The word "following" marks the lines to copy; find all of them in the entries below.

◇ ◇ ◇

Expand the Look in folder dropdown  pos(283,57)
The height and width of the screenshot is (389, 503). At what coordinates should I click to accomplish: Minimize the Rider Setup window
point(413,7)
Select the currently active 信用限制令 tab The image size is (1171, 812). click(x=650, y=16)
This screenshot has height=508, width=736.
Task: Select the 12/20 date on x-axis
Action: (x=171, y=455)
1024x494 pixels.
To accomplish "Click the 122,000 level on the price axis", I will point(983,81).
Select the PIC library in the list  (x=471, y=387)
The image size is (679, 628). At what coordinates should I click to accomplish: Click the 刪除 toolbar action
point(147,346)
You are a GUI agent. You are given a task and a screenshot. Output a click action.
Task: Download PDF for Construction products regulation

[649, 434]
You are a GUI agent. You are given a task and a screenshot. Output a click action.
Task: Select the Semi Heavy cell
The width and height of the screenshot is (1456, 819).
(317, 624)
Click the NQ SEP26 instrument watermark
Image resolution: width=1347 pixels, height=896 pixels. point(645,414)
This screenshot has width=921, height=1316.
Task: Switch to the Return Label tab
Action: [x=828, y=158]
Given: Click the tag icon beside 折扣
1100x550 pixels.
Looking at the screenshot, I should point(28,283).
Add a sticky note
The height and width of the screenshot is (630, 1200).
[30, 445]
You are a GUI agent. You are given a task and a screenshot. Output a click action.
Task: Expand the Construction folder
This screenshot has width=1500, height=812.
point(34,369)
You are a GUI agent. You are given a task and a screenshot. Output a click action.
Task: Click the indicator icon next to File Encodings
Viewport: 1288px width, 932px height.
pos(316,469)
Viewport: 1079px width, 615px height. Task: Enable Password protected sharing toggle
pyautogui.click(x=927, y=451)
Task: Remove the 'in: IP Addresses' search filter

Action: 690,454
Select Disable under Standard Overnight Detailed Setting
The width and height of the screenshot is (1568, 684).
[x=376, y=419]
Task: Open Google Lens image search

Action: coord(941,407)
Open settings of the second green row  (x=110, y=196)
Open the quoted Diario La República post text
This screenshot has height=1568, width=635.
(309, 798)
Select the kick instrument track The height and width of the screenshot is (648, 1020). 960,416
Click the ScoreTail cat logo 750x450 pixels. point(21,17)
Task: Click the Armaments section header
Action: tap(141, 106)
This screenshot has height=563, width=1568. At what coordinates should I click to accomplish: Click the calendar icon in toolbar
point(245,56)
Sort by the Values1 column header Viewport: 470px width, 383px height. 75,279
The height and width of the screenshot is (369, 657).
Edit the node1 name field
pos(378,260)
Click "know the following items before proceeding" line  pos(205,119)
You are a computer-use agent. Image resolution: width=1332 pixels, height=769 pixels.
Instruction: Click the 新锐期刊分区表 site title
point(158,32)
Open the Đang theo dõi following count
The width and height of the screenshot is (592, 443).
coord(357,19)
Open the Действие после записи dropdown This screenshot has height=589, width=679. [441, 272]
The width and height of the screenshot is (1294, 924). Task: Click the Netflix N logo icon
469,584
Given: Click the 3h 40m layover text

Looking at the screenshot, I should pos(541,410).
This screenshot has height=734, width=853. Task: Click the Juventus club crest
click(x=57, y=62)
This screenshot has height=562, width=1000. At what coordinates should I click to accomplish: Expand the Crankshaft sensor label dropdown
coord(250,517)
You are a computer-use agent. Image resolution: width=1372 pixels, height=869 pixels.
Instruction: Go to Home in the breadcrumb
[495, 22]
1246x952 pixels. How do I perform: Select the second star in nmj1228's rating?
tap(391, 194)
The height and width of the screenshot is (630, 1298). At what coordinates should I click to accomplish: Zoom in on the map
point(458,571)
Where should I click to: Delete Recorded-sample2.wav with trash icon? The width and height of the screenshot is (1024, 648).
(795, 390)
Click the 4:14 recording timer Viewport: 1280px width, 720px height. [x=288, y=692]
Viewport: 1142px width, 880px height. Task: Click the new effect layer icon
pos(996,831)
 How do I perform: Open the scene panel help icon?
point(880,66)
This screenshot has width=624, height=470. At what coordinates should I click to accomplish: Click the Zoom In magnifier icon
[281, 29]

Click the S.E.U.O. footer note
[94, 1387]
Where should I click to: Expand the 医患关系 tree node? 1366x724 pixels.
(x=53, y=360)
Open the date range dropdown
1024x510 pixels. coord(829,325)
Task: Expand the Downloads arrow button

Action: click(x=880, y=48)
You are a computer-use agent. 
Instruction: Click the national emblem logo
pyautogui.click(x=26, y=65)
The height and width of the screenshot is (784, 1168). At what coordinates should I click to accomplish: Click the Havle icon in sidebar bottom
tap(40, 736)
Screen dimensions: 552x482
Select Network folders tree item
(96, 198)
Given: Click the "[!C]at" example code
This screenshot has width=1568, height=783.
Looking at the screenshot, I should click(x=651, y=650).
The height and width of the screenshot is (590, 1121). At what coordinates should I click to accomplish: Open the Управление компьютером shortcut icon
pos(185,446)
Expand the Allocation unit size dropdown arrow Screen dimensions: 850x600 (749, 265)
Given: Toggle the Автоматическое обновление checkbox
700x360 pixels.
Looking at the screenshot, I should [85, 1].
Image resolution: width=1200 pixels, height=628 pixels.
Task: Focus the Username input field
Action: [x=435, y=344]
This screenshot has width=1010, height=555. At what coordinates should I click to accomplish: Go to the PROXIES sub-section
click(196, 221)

◇ ◇ ◇

## Written response
Click "know the following items before proceeding" line  pos(205,119)
Open the Đang theo dõi following count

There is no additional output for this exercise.